Summary: What is keeping me from recalling my baptism daily in my life? What is keeping me from loving the Lord my God with all my heart, my soul, my mind, and my strength?
Questions from the reformers.
I want to start my message today with a verse of scripture. Luke 10:37 And he ( Jesus) answered, " YOU SHALL LOVE THE LORD YOUR GOD WITH ALL YOUR HEART, AND WITH ALL YOUR SOUL, AND WITH ALL YOUR STRENGTH, AND WITH ALL YOUR MIND; AND YOUR NEIGHBOR AS YOURSELF."
I have been reading and studying the reformers Luther and Calvin the past few weeks in my seminary classes, and it has been both enlightening and convicting. The first thing that amazes me and has influenced me is their early age in which they acquired their learning and teaching. Calvin at age 12 was employed by the bishop. He then attended college in Paris and completed his studies there by age 17. He then attended two different universities and received his law degree at 23. At the young age of 27 wrote the first of his series of writing the Institutes of the Christian Religion, which we are part of texts and studied now in seminaries and universities around the world.

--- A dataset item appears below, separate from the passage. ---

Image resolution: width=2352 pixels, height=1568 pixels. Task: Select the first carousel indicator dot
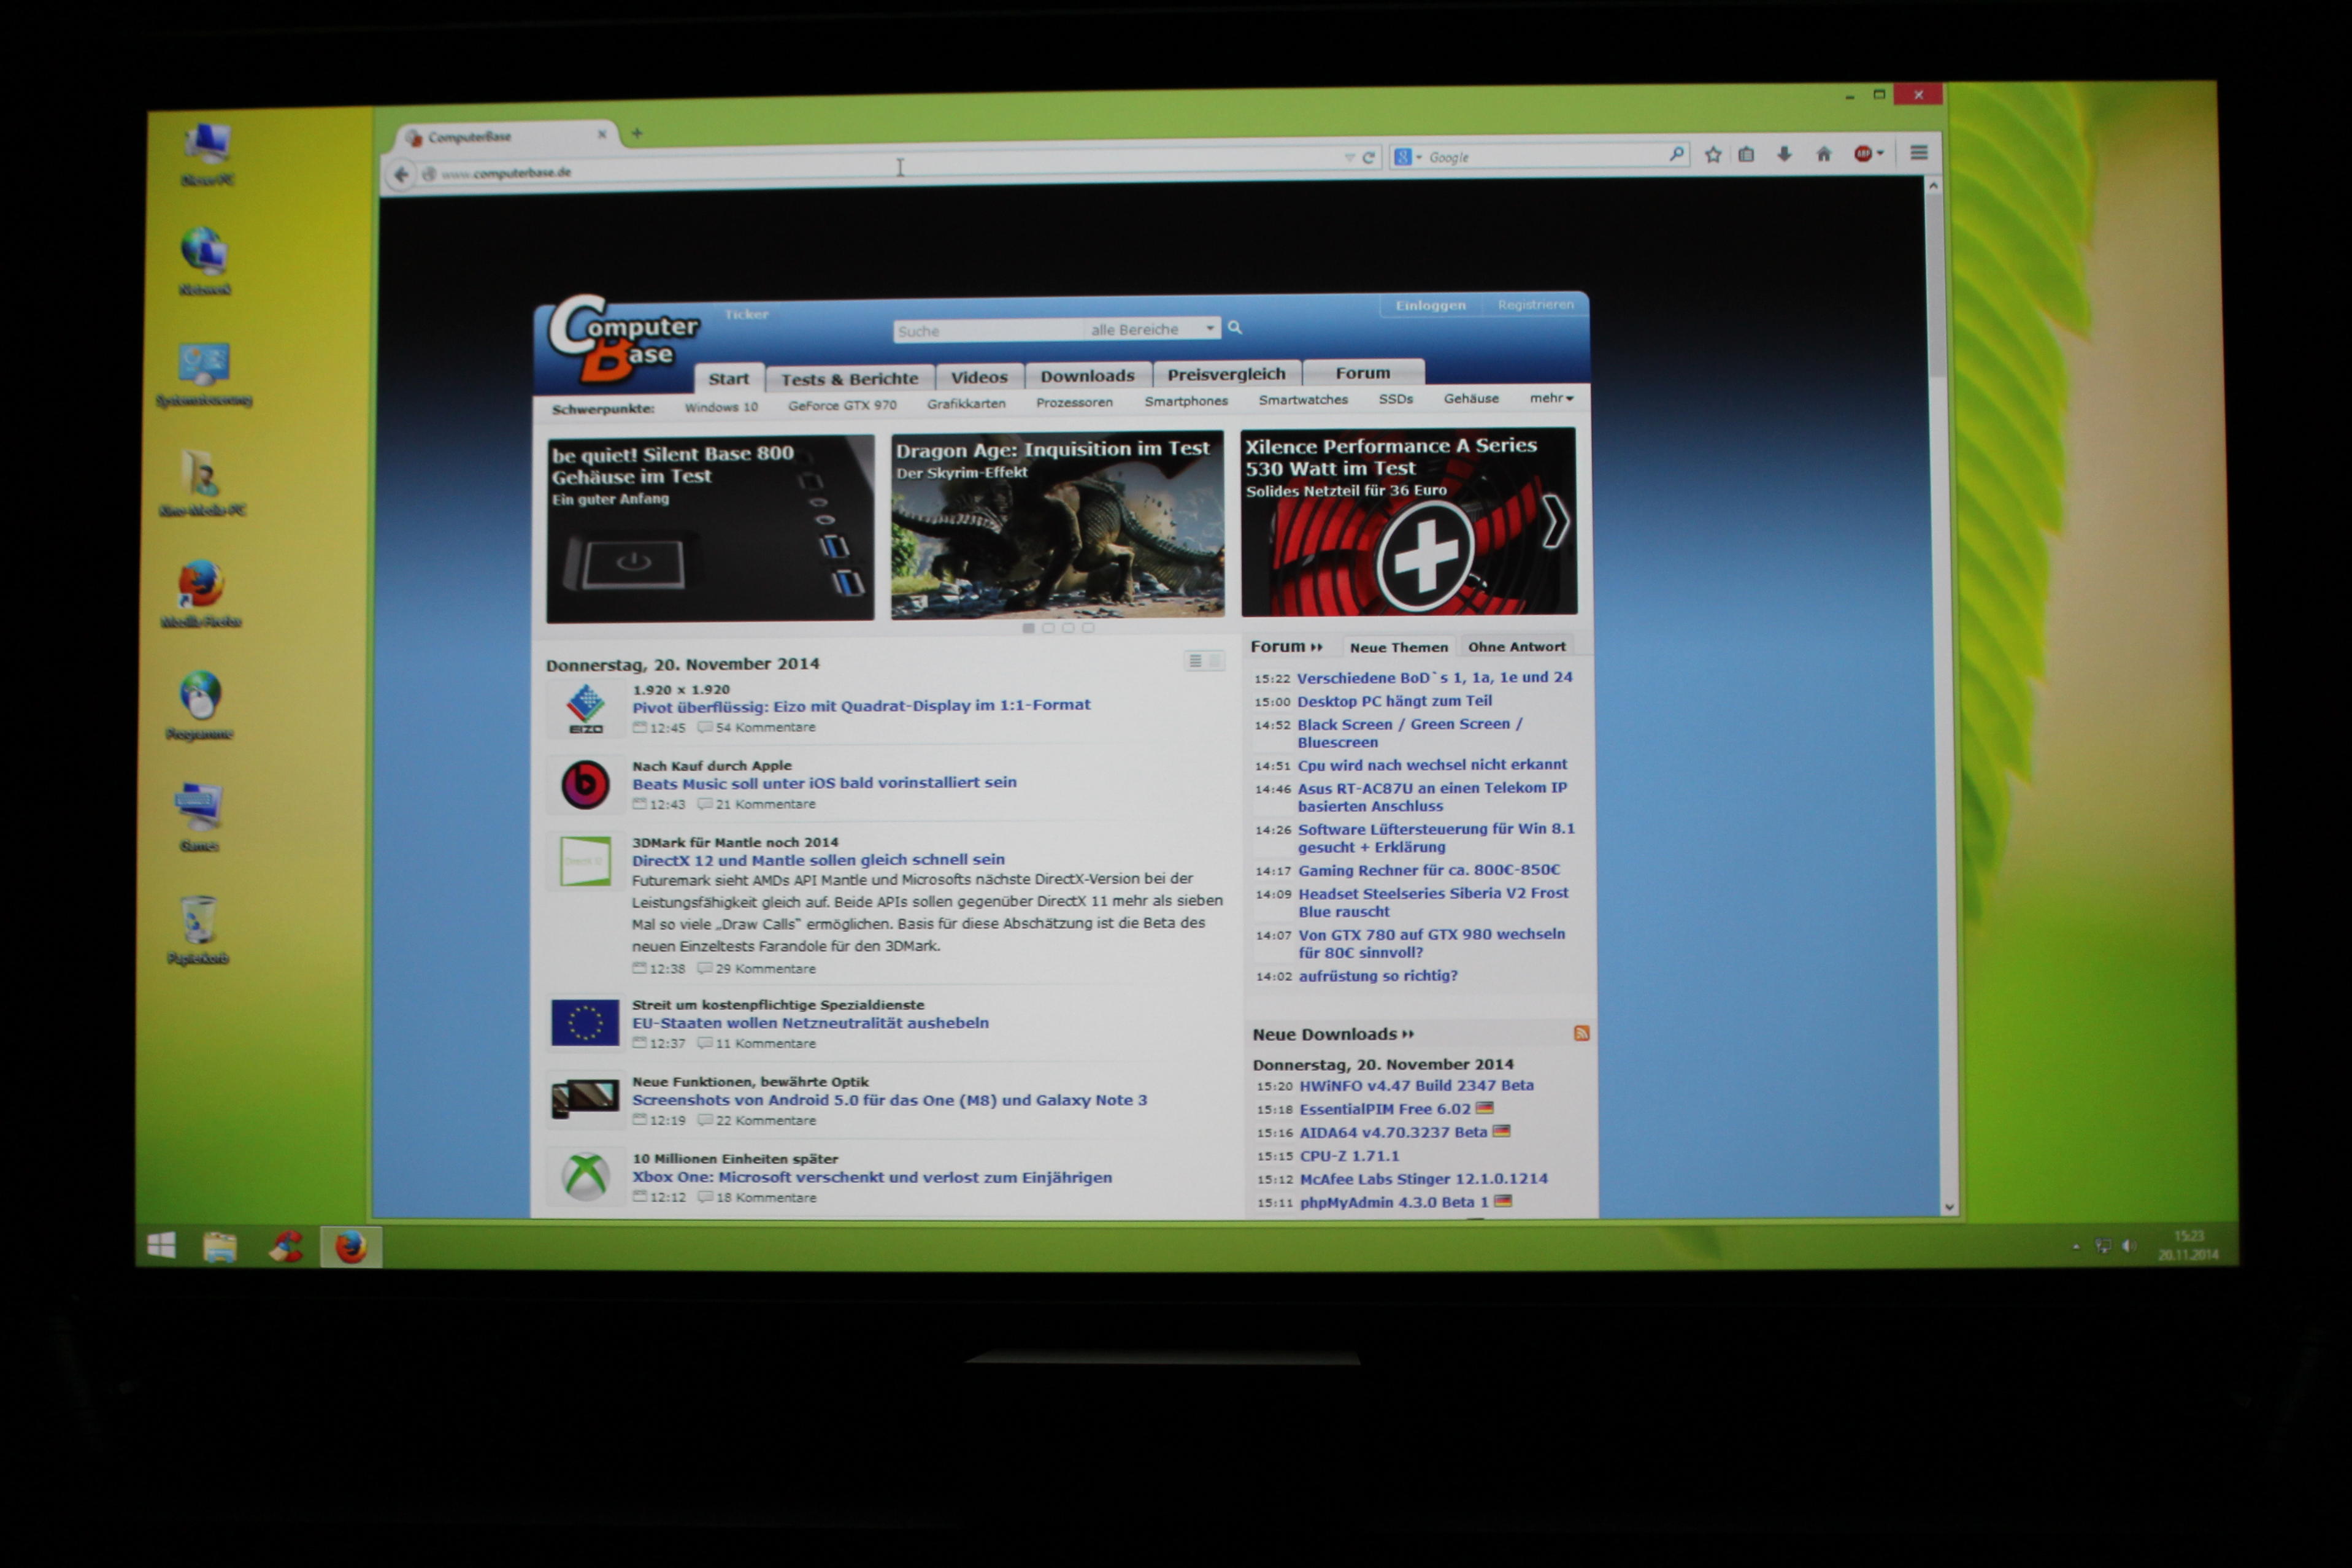tap(1028, 628)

Luther as well entered school at age 14 and received from different universities two bachelor degrees, a masters degree, and his Doctor of Theology by age 29. He was ordained a priest at age 23 and was teaching theology in a university when he was 24. He was only 34 years old when he nailed his Ninety-Five Theses to a church door in Wittenburg and started the reformation.
I look at them and say, ”Wow.” The level of their commitmentto their faith we’d say was remarkable. But when I read the above passage from Luke again was it really? No, they were simply living out the two words continually repeated in the above commandment, “with all.” They were not doing anything extraordinary.

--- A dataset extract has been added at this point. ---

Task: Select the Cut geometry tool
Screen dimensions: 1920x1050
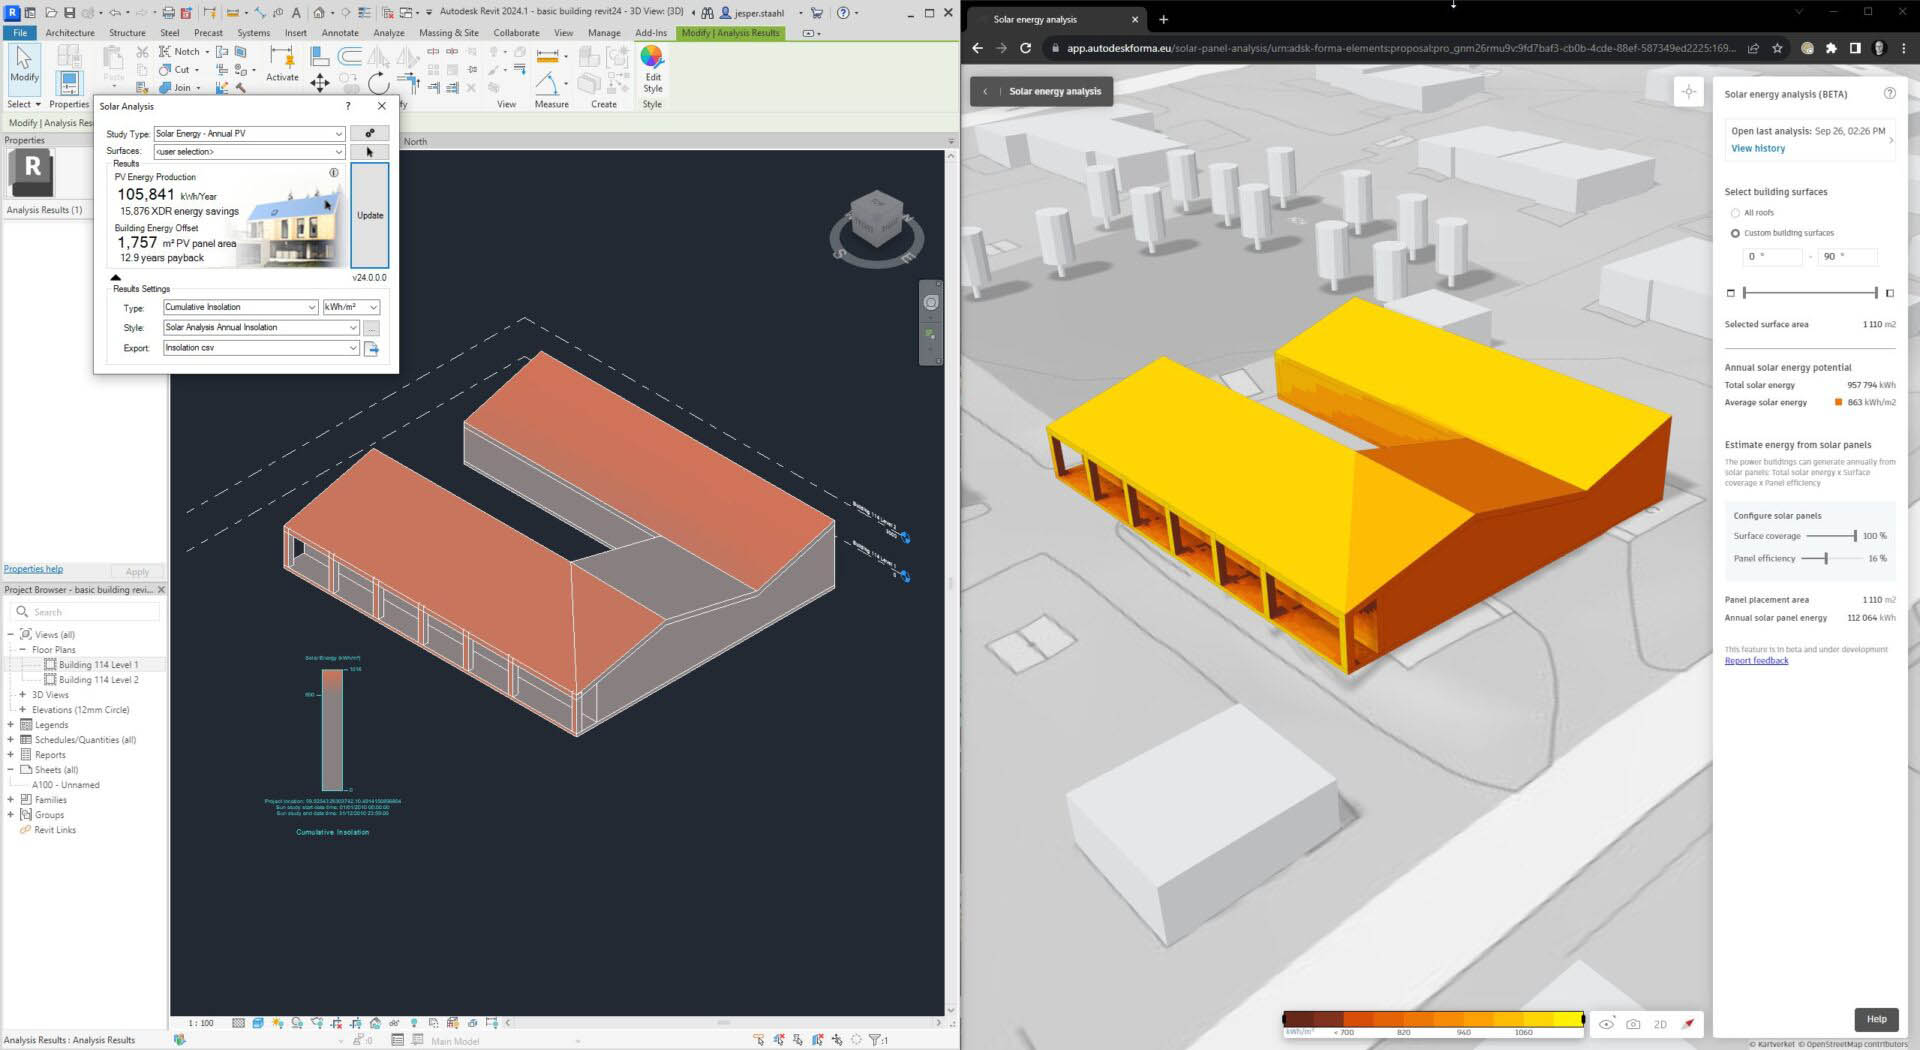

As pointed out by Jesus in Luke 17: 8-10, "But will he not say to him, ’Prepare something for me to eat, and properly clothe yourself and serve me while I eat and drink; and afterward you may eat and drink’? "He does not thank the slave because he did the things which were commanded, does he? "So you too, when you do all the things which are commanded you, say, ’We are unworthy slaves; we have done only that which we ought to have done.’"
Like the slave in the passage above, all Luther and Calvin were doing is what they were commanded. Then why does their lives amaze us, amaze me? Because we have rationalized to ourselves that we are living up to the commandment in Luke 10. We have replaced the words “with all” in the commandment we live out with; “most of”, “some of”, “occasionally with”, “when convenient”, and “hardly ever” and consistently reward ourselves and the church who live out that perverted command as being acceptable.
Even so, one would say the level of their commitment to their faith was remarkable, what would one say is the level of yours?
The knowledge and wisdom these men acquired at such an early age and their strong devotion to their faith shames me compared to where I, both in knowledge and faith, were at their age. I realize more what the high qualifications and standards are for all, both lay and clergy, who are called to be disciples of Christ. And it confirms my decision to attend Asbury Theological Seminary as the knowledge I will gleam from studies here will make be a better equipped steward to the call he has placed on me.